Dine inanlar genelde dini, sırf akılla çelişmemesi için, çok farklı şekillerde algılayabilirler ki bazen oldukça da komik olur. Örneğin bir Arapla konuşmuştum bu konuyu, islam'da kadın ikinci sınıftır konusunu tartışıyorduk. Konu " Kadınlar sizin tarlalarınızdır, istediğiniz gibi girin çıkın" ayetine geldi. Burada kadınlar sizin malınızdır tepe tepe kullanın gibi bir anlam olduğunu bu arkadaşa söylediğimde bana verdiği cevap şu oldu: " Hayır orada, anal seks yapmayın diyor, zira islam geldiği zamanlarda Arabistan'da bakirelik çok önemli olduğundan anal seks çok yaygınmış. Orada da demek istiyor ki, kadınlar tarla gibidir, tarlaya tohumu ters yerden değil doğru yerden ekin. " demişti.
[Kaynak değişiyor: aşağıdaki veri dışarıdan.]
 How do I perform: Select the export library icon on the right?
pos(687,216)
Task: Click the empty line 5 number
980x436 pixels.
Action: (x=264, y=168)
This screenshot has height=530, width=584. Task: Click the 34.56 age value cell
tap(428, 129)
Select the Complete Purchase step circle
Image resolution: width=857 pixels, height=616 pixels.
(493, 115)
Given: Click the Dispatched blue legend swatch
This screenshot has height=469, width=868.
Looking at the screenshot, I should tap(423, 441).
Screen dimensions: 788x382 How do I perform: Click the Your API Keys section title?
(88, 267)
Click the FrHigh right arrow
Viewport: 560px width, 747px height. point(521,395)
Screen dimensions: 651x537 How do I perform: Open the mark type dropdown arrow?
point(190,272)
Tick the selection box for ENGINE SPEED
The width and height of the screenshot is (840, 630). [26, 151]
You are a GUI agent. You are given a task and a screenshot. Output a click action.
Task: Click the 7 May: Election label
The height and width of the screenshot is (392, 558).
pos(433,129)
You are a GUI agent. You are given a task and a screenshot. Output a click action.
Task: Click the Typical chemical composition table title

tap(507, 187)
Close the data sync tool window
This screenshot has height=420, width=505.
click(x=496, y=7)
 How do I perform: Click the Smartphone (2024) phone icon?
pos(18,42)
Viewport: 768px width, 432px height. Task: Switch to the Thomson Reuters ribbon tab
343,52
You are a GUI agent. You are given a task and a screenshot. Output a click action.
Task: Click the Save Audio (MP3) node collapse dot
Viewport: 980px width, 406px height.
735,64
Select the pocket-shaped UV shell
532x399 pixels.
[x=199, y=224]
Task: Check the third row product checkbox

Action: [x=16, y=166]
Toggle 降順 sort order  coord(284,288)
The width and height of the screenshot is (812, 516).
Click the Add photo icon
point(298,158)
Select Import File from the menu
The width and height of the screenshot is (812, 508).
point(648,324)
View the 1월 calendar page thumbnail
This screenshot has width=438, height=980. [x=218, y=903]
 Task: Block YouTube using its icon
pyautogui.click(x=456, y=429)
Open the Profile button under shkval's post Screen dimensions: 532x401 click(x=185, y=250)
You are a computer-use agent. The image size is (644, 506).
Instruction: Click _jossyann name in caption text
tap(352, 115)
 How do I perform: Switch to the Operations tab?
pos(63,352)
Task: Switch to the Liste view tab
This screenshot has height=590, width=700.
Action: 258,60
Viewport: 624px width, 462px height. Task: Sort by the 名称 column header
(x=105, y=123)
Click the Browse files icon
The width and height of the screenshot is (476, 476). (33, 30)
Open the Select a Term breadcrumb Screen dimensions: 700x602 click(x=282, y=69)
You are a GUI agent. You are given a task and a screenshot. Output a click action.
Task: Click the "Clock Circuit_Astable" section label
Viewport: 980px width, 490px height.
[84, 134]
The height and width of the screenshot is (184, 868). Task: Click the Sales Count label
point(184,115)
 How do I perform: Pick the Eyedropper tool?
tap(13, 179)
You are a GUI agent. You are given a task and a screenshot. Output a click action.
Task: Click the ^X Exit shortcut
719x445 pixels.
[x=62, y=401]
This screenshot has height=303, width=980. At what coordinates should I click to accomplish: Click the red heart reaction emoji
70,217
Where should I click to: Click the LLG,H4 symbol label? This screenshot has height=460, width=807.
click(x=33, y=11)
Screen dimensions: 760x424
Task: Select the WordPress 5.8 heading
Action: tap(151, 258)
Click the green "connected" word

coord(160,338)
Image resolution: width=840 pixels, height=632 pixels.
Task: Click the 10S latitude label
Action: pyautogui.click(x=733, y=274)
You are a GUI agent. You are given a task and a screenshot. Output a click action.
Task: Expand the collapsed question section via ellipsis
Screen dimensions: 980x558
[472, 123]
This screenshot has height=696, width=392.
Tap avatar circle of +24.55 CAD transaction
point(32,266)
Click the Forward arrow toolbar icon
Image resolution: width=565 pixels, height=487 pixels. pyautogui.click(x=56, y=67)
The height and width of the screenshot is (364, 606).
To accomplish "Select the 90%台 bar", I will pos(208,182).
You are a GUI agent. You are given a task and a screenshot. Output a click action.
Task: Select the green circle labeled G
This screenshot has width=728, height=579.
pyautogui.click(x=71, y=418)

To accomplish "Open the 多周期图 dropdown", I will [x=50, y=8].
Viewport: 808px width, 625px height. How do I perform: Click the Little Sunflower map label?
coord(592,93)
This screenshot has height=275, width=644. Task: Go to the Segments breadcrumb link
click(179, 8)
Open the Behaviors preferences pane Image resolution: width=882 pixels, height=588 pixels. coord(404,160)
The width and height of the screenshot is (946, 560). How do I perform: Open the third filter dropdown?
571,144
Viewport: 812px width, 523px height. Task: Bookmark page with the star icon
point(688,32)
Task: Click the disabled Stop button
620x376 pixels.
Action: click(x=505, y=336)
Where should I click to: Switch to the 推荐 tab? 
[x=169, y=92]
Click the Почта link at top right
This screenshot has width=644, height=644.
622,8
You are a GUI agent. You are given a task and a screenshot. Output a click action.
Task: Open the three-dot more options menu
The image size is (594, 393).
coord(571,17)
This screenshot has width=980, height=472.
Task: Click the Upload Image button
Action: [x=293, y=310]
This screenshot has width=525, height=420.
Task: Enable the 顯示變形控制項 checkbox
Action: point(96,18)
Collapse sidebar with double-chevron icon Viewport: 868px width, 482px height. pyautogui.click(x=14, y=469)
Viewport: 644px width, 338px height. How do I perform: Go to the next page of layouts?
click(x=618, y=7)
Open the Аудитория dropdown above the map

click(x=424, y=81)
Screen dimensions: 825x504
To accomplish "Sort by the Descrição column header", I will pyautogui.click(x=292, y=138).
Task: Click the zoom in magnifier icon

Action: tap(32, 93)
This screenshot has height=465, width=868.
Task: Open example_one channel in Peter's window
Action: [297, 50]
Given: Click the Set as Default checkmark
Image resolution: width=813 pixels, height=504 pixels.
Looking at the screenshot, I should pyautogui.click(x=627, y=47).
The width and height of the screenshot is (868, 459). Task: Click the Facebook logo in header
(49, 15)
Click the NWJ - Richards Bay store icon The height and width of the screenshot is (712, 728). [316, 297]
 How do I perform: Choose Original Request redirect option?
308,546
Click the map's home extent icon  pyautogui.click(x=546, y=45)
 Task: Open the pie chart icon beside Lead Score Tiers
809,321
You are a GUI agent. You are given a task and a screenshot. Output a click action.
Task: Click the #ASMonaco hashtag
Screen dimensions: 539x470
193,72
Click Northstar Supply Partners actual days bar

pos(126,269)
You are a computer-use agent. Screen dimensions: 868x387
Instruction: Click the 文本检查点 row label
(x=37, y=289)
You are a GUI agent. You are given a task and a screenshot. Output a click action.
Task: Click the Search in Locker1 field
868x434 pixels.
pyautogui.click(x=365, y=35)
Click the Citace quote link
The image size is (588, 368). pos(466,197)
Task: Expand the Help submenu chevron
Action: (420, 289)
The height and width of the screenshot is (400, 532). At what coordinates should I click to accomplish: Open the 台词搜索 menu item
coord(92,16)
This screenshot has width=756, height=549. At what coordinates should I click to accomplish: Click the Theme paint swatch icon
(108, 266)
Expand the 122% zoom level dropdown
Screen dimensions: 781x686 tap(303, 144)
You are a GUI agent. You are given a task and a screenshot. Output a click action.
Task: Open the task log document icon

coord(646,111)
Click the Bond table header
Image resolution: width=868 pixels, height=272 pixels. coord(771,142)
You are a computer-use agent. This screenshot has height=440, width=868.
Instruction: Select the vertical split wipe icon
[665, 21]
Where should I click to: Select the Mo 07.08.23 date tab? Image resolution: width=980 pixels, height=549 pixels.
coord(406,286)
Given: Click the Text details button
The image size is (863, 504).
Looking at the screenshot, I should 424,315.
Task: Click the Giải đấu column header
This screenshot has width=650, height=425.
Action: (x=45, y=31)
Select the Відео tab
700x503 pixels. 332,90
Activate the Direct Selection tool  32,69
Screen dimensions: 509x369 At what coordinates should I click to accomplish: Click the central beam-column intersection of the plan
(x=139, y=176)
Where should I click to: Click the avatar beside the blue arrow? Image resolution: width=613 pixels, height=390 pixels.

Bunun yorumunu okuyucuya bırakarak hepinize iyi günler diliyorum.
ornegin bir ateist araf suresi 179'u okudugunda, aklina klasik olarak kader celiskisi gelir. allah'in insanlarin bazilarini cennetlik ama bircogunu cehennem icin yaratip sonra da "ne guzel yaratmisim" diyerek cehenneme gonderip yakmasinin tanrinin iyilik ve adil olma nitelikleriyle uyusmadigini gorur, neden-sonuc iliskilendirmesini goz ardi etmedigi icin inanmaz olur. ayni sureye inanan bakar "aha bak ayni bizim inanmayan damned ghost in the machine, nasil da tasvir edilmis bu surede. gercekten bir davar gibi, belki de biraz daha saskin, hay yaradana gurban, bak kuran'da yaziyor" der. iki taraf icin de anlamsizdir gercekten.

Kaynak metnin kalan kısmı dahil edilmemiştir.